From: Dennis Walter <dennis.walter@gmail.com>
Hi all,
I'm having problems solving large structured goals involving many
parameters. Even rule applications like
apply (rule allI | rule impI | erule conjE)+
take several minutes. I've experienced this slowdown in cases where
the number of parameters (bound meta-variables) is > 30, and these
repeatedly occur in various places within the goal (~2000 lines, no
abbreviations). I suspect that Isabelle's lifting of rules over
parameters is to blame, but I can't see why this should be the case.
Can anybody explain this phenomenon to me?
Thanks a lot,
Dennis
From: Lawrence Paulson <lp15@cam.ac.uk>
It looks like you are working on rather large problems! Still I don't
think such runtimes should be normal. Are you using Poly/ML? Does your
machine have ample memory?
Larry Paulson
From: Makarius <makarius@sketis.net>
Incidently, I've come across a similar situation just 2 weeks ago, with
approx. 10 parameters and 10 premises in the goal, but the same numbers in
the rule being applied. It took several minutes to apply the rules.
Can you produce a selfcontained example of your application, so that we
can get check if this is really the same hot spot?
Makarius
From: Dennis Walter <dennis.walter@gmail.com>
I tried to, but failed in the amount of time I've got right now. The
concrete problem is a little too large (and dependent on other
theories) to show here.
The structure of the subgoal is sth like this:
! n1 n2 n3 n4 n5 n6 n7 n8 n9.
[| P1 n1 ... n9 & P2 n2 ... n9 & P3 n3 ... n9 & ...|] ==>
ALL S. f S' = S -->
(ALL S1. f S = S1 -->
(ALL S2. f S2 = S1 -->
(... -->
(let v = g S in
ALL S'. f S = S' -->
(let v = g S' in
ALL S. f S' = S -->
...
in P n1 n2 n3 n4 n5 n6 n7 n8 n9)...)
where the P_i aren't just constants / free variables, but complex
terms referring to the n_i. When I do "apply (rule allI, rule impI,
erule conjE)" with about 30 possible rule applications, it takes
around one minute.
I'll try to come up with a concrete example later.
Dennis
From: Jeremy Dawson <jeremy@rsise.anu.edu.au>
Lawrence Paulson wrote:
I can't find the notation '+' in the Isar reference, but I'm guessing
that what you're doing is the equivalent of
REPEAT (rtac allI 1 ORELSE rtac impI 1 ORELSE etac conjE 1)
(or perhaps REPEAT1)
so try instead
REPEAT_DETERM (rtac allI 1 ORELSE rtac impI 1 ORELSE etac conjE 1)

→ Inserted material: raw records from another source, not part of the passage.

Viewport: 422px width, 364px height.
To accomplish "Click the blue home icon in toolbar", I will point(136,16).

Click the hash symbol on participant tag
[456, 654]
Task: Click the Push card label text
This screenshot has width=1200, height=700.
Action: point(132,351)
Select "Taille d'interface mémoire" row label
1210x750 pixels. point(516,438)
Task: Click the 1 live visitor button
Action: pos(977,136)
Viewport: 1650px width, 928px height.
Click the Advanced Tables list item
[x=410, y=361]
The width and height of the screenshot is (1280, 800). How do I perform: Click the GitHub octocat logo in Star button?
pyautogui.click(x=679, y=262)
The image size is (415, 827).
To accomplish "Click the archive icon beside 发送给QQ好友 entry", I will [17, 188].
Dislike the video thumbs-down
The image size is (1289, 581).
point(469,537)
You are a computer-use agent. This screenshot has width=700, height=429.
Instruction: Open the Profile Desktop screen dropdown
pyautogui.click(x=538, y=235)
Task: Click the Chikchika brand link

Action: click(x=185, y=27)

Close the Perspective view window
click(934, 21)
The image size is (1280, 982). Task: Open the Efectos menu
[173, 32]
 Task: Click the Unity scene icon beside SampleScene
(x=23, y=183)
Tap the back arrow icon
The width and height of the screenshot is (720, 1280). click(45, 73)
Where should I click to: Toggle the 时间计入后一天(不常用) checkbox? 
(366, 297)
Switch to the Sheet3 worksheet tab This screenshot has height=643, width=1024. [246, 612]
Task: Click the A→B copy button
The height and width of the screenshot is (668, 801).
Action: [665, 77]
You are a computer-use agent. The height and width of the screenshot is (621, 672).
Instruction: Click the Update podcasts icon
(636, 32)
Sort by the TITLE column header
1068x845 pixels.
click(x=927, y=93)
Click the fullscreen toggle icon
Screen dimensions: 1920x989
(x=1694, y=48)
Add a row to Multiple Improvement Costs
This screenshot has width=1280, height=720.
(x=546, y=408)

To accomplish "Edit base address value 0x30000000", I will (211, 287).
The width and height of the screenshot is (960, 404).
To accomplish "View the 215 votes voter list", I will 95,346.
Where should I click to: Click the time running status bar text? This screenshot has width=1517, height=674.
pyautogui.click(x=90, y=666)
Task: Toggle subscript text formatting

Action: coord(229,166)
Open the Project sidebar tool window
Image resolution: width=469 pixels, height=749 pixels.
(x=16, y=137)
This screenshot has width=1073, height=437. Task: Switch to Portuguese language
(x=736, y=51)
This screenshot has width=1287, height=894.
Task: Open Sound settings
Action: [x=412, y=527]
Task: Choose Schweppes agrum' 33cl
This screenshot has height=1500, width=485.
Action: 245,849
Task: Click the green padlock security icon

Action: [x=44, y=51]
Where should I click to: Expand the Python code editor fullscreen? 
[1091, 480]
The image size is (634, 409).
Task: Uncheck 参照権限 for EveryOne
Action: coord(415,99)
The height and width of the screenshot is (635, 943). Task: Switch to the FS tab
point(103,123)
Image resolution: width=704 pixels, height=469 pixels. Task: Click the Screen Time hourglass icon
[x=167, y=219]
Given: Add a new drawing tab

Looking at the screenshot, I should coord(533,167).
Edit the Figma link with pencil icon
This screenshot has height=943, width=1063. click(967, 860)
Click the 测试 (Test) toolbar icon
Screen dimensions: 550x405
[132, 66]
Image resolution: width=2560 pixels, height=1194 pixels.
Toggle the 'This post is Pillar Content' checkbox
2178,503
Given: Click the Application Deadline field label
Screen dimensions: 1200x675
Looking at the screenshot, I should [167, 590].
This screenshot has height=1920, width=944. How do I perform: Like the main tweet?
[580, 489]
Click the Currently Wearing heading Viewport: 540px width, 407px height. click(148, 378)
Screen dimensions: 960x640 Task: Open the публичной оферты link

I've found in the past that this sort of change makes a difference. The
reason (I guessed) is that although both versions do, in a sense, the
same amount of useful work for you up to the point where you get the
first new goal-state, the REPEAT version creates and saves all sorts of
data structures which enable backtracking, whereas in the REPEAT_DETERM
version, these get thrown away (REPEAT_DETERM will not allow backtracking).